Single Molecule Analysis. This program splits a BAM into ‘molecules’, aligns them individually with blasr (if wanted), generates indices and processes each molecule thru ipdSummary producing a joined gff file, a csv file with columns: molecule name, ?, ?, ?, ?, …and a so-called methylation report. For this last part an aligned CCS BAM file is required. It can be passed in the command line or produced with the aligner from the CCS BAM file. If the CCS BAM file is not found –or not given–, it will be tried to be produced using ‘ccs’.

positional arguments: BAM-FILE input file in BAM format ALIGNMENT-FILE input file containing the alignment in FASTA format (typically a file ending in ‘.fa’ or ‘.fasta’). A ‘.fai’ file (‘ALIGNMENT-FILE.fai’) is also expected to be found side-by-side to ALIGNMENT-FILE.

optional arguments: -h, –help show this help message and exit -M MODEL, –ipd-model MODEL

model to be used by ipdSummary to identify the type of modification. MODEL must be either the model name or the path to the ipd model. First, the

program will make an attempt to interprete MODEL as a path to a file defining a model; if that fails, MODEL will be understood to be the name of a model that must be accessible in the resources directory of kineticsTools (e.g. ‘-M SP3-C3’ would trigger a search for a file called ‘SP3-C3.npz.gz’ within the directory with models provided by kineticsTools). If this option is not given, the default model in ipdSummary is used. -b PATH, –blasr-path PATH

path to blasr program (default: ‘blasr’)

-p PATH, --pbindex-path PATH

path to pbindex program (default: ‘pbindex’)

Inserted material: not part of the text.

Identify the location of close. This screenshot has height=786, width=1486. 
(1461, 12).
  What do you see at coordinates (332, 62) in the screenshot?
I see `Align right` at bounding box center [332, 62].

-i PATH, --ipdsummary-path PATH

path to ipdSummary program (default: ‘ipdSummary’)

-N NUM, --num-simultaneous-ipdsummarys NUM

number of simultaneous instances of ipdSummary that will cooperate to process the molecules (default: 1)

-n NUM, --num-workers-per-ipdsummary NUM

number of worker processes that each instance of ipdSummary will spawn (default: 1)

--nprocs-blasr NUM

number of worker processes that each instance of blasr will spawn (default: 1)

-P PARTITION:NUMBER-OF-PARTITIONS, –partition PARTITION:NUMBER-OF-PARTITIONS

this option instructs the program to only analyze a fraction (partition) of the molecules present in the input bam file. The file is divided in NUMBER OF PARTITIONS (almost) equal pieces but ONLY the PARTITION-th partition (fraction) is analyzed. For instance, –partition 3:7 means that the bam file is divided in seven pieces but only the third piece is analyzed (by default all the file is analyzed)

-C BAM-FILE, --aligned-CCS-bam-file BAM-FILE

aligned CCS file in BAM format used to produce a report of methylation states. If provided, it is used in the production of the methylation states report. If missing, one is generated from the CCS file using ‘blasr’

-c BAM-FILE, --CCS-bam-file BAM-FILE

CCS file in BAM format used to produce a report of methylation states. If provided, and the aligned version of it is not provided, it is aligned and the result is used in the production of the methylation states report. If missing, one is generated from the original BAM file using the

‘ccs’ program

--keep-temp-dir

should we make a copy of the temporary files generated? (default: False)

-m MOD-TYPE [MOD-TYPE …], –modification-types MOD-TYPE [MOD-TYPE …]

focus only in the requested modification types (default: [‘m6A’])

--only-produce-methylation-report

use this flag to only produce the methylation report from the per detection csv file (default: False)

-v, –verbose –version show program’s version number and exit

Graphical User Interface: sm-analysis-gui

Despite the power, beauty and vintage flavor of the command line, PacBio Data Processing offers a Graphical User Interface (GUI) for its main executable sm-analysis: sm-analysis-gui which, upon execution, will open a window that will allow you to drive the single molecule analysis.